Article Text
Abstract
Background and aims Hyperthyroidism occurs in about 0.1% -0.4% of pregnancies1, and Graves’ disease accounts for 95% of all cases of hyperthyroid parturients.2 Pregnancy aggravates Graves’ hyperthyroidism in early trimester, remission during late pregnancy and increase in post-partum period.3 To represent anesthesia management for caesarean section in pregnant patients with hyperthyroidism.
Methods Case 1: a 28-year-old parturient, Gravida 5, Para 3, 32–34 weeks gestation, experienced contraction and PROM. She was known for uncontrolled hyperthyroidism, had struma and exoftalmus eyes, T3/TSH level was 2,49 (Normal 0,8–2,0)/<0,01(Normal 0,27–4,2). BP 130/80 mmHg, HR 95 bpm, BW score 0 (minimal risk of thyroid storm). Emergency caesarean section was scheduled with spinal anesthesia (Bupivacain heavy 0,5% 10 mg).
Case 2: a 23-year-old parturient, Primigravida, 39–40 weeks gestation, experienced contraction and PROM. She was known for unmedicated hyperthyroidism, struma, T4/TSH level was 20,24 (Normal 0,93–1,7)/3,48 (Normal 0,27–4,2). BP 102/71 mmHg, HR 108 bpm, BW score 10 (minimal risk of thyroid storm). Emergency caesarean section was scheduled with spinal anesthesia (Bupivacain heavy 0,5% 10 mg).
Results We had successful caesarean section in both cases with no episode of thyroid storm or other adverse event throughout surgery and afterwards. Preterm (case 1) and a term baby (case 2) were delivered with apgar score 7/9.

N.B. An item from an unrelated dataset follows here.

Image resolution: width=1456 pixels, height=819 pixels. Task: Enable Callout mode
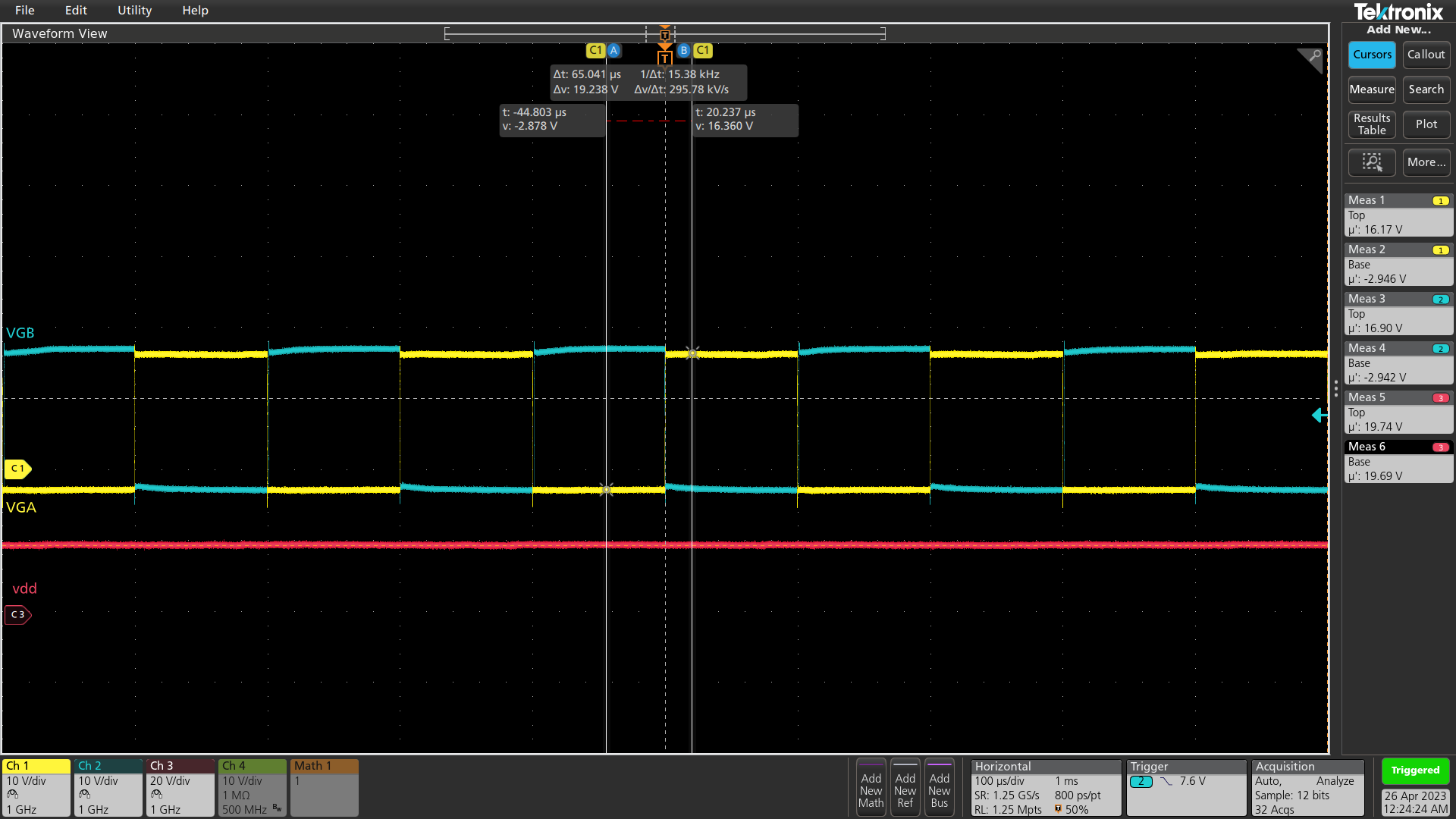1426,55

Conclusions Regional technique using spinal anesthesia for caesarean section in hyperthyroid parturients was revealed maternal and neonatal safe outcomes. Spinal anesthesia in hyperthyroid parturient was preferable due to its sympathetic block, non-tocolytic effect, and good post-operative analgesia which is beneficial to avoid excitement of thyroid storm.